It’s essentially because as you get older, your body starts to wear out. Damage accumulates from day to day use that can’t be repaired. Muscles start to lose their strength, bones become more brittle, you can develop arthritis and other things that can change the shape of bones (like that hump/slouch you sometimes see in elderly people), or your skin starts to wrinkle up and lose its firmness. In some parts of your body the cells stop dividing as fast as they used to, and you get what’s called atrophy of the tissues and organs, as new cells don’t appear fast enough to replace the ones that die off. All of these combine to cause older people to shrink.
It can be delayed well into old age by eating healthily and staying fit, but eventually there’s only so much wear and tear the human body can take, so it starts breaking down and getting smaller.
Older people often only shrink an inch more or less from how tall they were in the 20s. There are lots of different reasons for that. It is partially because the disks and joints between the bones get’s compacted and become smaller over time (a little bit like wear and tear), or because of a bone disease called osteoporosis, where the mass of the bone becomes smaller.
Not just old people shrink, even people as young as 30 can start shrinking.
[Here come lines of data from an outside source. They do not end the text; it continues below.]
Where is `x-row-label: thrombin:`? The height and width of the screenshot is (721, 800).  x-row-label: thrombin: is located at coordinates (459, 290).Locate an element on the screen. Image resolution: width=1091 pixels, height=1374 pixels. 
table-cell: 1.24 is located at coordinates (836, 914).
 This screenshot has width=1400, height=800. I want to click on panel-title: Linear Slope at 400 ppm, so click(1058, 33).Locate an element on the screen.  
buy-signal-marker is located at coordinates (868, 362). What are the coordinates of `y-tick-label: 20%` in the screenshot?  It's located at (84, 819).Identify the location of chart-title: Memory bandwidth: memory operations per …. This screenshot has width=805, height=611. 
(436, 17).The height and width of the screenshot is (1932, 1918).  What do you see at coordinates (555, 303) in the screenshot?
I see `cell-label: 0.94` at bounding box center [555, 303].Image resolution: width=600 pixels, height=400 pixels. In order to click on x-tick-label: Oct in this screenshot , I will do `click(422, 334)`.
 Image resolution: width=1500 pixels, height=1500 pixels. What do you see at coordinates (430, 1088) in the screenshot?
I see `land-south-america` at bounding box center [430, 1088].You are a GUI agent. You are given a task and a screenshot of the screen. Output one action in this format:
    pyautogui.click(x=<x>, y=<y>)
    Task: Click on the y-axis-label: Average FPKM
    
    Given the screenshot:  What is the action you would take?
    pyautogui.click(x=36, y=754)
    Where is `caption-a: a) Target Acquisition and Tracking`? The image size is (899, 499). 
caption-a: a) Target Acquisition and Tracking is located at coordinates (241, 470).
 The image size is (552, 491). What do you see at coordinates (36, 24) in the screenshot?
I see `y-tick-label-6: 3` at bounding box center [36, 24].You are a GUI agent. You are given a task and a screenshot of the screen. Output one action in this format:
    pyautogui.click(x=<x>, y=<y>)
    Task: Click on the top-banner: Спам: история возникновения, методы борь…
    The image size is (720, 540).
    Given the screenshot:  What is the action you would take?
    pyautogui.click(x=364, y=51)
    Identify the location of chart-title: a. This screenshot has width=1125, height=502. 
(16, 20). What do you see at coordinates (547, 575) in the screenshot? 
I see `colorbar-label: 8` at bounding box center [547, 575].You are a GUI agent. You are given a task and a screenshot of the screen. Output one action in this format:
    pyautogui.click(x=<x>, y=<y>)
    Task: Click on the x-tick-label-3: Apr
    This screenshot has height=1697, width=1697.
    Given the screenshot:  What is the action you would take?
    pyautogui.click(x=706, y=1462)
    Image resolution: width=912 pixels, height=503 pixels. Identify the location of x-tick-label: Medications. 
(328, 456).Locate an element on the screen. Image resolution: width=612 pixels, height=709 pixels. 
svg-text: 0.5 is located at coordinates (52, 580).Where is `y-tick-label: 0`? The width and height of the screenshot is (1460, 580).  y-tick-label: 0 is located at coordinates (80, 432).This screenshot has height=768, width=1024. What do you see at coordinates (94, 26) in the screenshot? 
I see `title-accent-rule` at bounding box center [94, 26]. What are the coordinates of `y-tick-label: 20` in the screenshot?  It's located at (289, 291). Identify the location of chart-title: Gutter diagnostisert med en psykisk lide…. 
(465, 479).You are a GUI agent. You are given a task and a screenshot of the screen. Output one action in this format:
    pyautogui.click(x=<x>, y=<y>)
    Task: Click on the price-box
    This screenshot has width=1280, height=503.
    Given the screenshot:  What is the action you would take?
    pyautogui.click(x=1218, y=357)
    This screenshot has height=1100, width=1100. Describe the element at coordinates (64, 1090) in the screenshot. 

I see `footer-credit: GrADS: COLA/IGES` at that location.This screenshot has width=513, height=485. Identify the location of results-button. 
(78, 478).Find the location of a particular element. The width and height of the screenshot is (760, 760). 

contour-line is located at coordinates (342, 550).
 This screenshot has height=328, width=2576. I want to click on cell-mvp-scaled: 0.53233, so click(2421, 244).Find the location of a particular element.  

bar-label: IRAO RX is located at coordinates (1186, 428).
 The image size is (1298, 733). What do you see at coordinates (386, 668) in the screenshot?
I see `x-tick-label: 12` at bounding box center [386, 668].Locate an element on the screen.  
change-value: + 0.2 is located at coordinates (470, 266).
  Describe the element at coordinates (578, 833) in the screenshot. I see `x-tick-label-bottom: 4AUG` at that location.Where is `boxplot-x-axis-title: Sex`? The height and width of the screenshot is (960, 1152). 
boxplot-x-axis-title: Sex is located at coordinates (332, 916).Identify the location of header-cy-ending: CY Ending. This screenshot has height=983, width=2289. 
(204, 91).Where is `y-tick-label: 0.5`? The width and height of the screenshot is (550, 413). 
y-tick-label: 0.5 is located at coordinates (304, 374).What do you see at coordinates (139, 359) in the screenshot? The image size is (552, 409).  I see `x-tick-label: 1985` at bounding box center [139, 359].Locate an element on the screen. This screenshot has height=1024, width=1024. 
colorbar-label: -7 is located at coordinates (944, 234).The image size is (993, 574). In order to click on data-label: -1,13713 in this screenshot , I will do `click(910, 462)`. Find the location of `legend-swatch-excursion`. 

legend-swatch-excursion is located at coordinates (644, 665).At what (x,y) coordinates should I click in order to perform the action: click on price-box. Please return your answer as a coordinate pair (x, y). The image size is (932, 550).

Given that people tend to stop growing at about 20 years, that only gives you 10 years of being as tall as you can possibly be. Or you wear plateau shoes!
Also, you are tallest first thing in the morning, when you get out of bed. This is because when you lie down, gravity is spread across your body evenly, when you stand up gravity is pushing on you. Also, astronauts come back taller when they were in space (no gravity).